# Floral foam?



## sporeworld (Apr 22, 2011)

Anyone familiar with what I THINK is called "Floral Foam"...? Or Oasis, maybe? It's the green cubes of material that florists stick cut flowers into to keep them alive (it holds a lot of water - like a sponge).

I've got a bunch leftover from an event, and started jamming my plants into it while cleaning cages. Anyone know if it's toxic? It holds a LOT of water (humidity).

Any florists out there...?


----------



## hibiscusmile (Apr 22, 2011)

I think it would be toxic, I could be wrong, have u pulled an msds on it? I thought not, I will.


----------



## hibiscusmile (Apr 22, 2011)

here is link and yes it would appear to be toxic.

http://gorgeousandgreen.wordpress.com/2009/03/04/floral-foam-not-so-green/


----------



## patrickfraser (Apr 22, 2011)




----------



## sporeworld (Apr 22, 2011)

Thanks! Doesn't seems to be worth the risk. (I better wash those stems, too).

Mark


----------



## Rick (Apr 23, 2011)

Good job Rebecca. Best to stick to proven methods in this hobby.


----------



## hibiscusmile (Apr 23, 2011)




----------



## sporeworld (Apr 23, 2011)

Rick said:


> Good job Rebecca. Best to stick to proven methods in this hobby.


Bah humbug!

Those methods had to proven at one point, too!  

But seriously, I've been putting vermiculite into vases and it's worked just as well. I just have a ton (well, about 30 pounds) of this foam stuff just lying around. Seems a shame.

BTW, Vermiculite is one of my new favorite substate. Simple and presentable, and MAN does it soak up the water!


----------



## Rick (Apr 24, 2011)

Sporeworld said:


> Bah humbug!
> 
> Those methods had to proven at one point, too!
> 
> ...


I was looking for that stuff awhile back for one reason or another. Impossible to find.


----------



## sporeworld (Apr 24, 2011)

Rick said:


> I was looking for that stuff awhile back for one reason or another.

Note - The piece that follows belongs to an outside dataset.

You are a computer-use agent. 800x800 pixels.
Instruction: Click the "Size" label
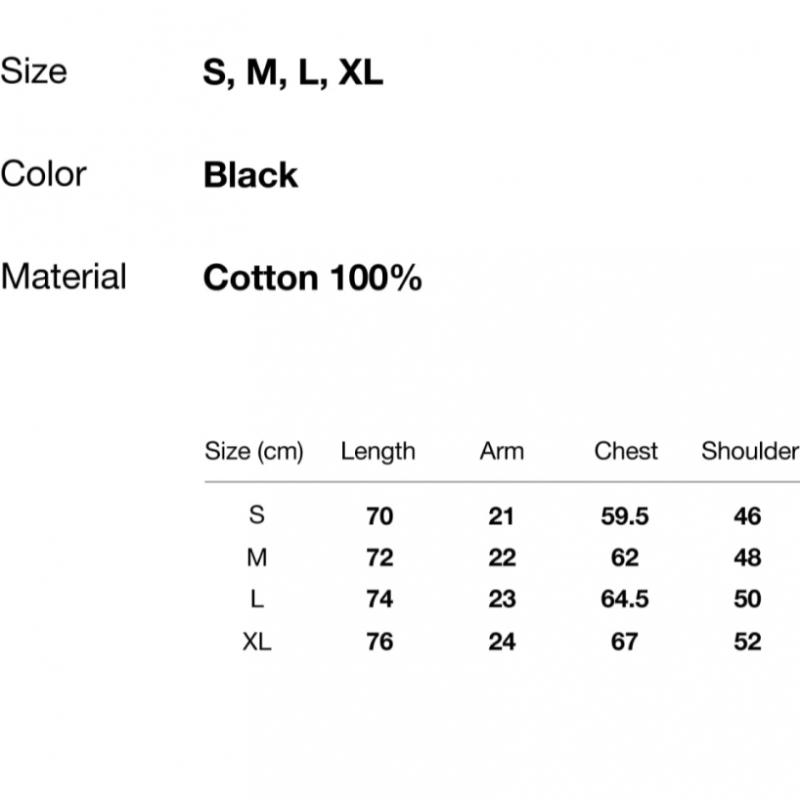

Impossible to find.


hmmm. There's never more than a few bags at the hardware store when I go. But it's always in with the orchid and cactus soil mixes.

i was worried that something that absobent would actually RELEASE the moiture, but it's the opposite. I soaked both Vermiculite and the fiber pet bedding and put the enclosures on a heat pad. The entire vermiculite enclosure was steamed and covered in water droplets faster and longer than the bedding. To be honest, I didn't scientifically measure the amounts of water, but it was pretty close. Be interesting to see which one takes longer to drop to 20% RH.


----------



## PhilinYuma (Apr 24, 2011)

This is very odd! I have used this floral foam, after getting it waterlogged, as a substrate for crickets to lay their eggs. I noticed that in fact that site (above) never did show an MDS, I got an error code! As for where to buy it, Michaels, the craft store, has shelves full of different shapes and sizes.

Edit: Yay! http://www.dendroboard.com/forum/food-feeding/57917-cricket-eggs-keep-molding.html

In this tried and true method, you place a slab of floral foam in a shallow plastic food storage box and remove it for hatching after about a week, replacing it with a new one.


----------



## hibiscusmile (Apr 24, 2011)

The home depot andlowes have the vermiculite in the garden section, all in a bag by itself, for moisture, I use something that is a small pellet and when water applied, swells right up.


----------



## dgerndt (Apr 25, 2011)

My friend gave me this pouch that has a white powder in it, and you just spray water on it and it soaks it right up. It stays like that for a few days and crickets love it. Not sure what it is, so I haven't used it yet. But his crickets are thriving.


----------